** START Records for this exercise **
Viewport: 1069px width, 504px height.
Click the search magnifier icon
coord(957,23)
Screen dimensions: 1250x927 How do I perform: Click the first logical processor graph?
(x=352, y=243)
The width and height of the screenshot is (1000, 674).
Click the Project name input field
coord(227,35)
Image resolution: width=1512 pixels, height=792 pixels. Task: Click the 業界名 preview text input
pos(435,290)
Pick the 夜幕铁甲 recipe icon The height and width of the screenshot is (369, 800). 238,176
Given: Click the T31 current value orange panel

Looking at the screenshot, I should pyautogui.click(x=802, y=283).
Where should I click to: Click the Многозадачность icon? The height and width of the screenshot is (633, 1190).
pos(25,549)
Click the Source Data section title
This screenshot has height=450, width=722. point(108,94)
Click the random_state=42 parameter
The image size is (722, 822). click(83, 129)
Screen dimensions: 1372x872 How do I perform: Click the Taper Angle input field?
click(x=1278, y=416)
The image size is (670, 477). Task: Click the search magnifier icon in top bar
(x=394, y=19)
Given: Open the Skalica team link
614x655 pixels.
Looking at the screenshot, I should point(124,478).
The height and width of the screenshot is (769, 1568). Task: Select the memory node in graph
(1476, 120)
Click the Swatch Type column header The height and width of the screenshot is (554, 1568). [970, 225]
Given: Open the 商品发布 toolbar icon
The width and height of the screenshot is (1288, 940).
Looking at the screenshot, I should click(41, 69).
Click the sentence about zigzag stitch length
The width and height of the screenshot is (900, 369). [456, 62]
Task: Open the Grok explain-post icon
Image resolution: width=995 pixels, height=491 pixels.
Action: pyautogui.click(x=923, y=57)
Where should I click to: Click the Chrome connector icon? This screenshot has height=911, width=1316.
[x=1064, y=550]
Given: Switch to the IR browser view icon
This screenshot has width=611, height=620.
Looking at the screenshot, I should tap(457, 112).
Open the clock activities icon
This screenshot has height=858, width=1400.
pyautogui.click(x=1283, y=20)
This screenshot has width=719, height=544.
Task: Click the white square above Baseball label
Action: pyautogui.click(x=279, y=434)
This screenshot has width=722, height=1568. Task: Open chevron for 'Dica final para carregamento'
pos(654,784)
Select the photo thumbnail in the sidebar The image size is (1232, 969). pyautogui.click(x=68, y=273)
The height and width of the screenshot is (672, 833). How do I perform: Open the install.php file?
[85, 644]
** END Records for this exercise **
Exercise instructions: Could you convert everything in the material above, from the line that contains "Given: Click the" down to the line that contains "pos(25,549)", into a Markdown table with the columns Row and Line, numbering each row and skipping blank lines?

Output of the task:
| Row | Line |
|---|---|
| 1 | Given: Click the T31 current value orange panel |
| 2 | Looking at the screenshot, I should pyautogui.click(x=802, y=283). |
| 3 | Where should I click to: Click the Многозадачность icon? The height and width of the screenshot is (633, 1190). |
| 4 | pos(25,549) |